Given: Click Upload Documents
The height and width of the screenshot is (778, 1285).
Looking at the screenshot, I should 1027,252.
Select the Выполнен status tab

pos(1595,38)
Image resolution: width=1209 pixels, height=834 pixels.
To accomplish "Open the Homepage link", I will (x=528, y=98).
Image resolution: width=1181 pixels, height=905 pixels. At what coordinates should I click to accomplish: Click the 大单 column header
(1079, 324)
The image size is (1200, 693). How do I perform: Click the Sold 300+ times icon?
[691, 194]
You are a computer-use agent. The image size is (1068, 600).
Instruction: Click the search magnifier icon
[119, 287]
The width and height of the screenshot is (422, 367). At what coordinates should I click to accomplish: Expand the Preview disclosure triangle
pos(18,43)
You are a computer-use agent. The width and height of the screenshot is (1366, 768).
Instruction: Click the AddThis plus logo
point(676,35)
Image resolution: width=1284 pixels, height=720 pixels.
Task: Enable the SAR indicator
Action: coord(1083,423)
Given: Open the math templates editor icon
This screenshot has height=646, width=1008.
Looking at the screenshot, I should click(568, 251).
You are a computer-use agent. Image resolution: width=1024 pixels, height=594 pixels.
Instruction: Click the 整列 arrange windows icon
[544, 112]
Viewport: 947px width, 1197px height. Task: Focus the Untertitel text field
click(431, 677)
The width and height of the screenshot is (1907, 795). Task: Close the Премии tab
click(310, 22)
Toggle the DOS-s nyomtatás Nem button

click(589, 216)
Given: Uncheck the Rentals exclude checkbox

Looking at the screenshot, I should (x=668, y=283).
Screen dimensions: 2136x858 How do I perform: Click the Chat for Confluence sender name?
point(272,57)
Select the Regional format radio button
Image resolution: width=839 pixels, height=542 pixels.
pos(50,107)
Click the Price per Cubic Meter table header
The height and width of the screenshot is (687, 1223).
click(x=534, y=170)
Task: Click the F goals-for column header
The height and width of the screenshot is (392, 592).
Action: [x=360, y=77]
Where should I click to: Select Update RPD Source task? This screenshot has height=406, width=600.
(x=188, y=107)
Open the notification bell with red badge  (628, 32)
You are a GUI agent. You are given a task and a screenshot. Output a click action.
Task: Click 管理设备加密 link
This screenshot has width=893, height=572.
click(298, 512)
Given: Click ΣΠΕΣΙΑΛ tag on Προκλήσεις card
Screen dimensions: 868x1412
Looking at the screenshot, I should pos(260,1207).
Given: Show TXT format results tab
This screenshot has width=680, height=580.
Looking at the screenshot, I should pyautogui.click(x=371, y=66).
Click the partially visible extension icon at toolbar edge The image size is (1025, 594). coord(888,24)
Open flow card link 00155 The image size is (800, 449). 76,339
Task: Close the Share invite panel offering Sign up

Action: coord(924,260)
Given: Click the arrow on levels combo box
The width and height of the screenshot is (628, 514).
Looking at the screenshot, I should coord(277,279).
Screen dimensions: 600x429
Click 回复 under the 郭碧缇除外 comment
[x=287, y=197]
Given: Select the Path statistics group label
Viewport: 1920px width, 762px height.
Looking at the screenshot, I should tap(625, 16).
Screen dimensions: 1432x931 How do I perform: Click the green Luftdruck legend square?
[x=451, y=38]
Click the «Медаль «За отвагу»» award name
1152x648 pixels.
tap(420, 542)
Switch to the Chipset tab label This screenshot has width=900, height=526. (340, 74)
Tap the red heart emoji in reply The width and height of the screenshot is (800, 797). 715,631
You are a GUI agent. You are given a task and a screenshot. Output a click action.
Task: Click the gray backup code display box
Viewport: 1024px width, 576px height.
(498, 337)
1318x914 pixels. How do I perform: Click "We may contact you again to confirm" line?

==*==

**How to complete this task**. In the listing above, how many lines include the string "format"? Say only the number.

**Answer to this task**. 2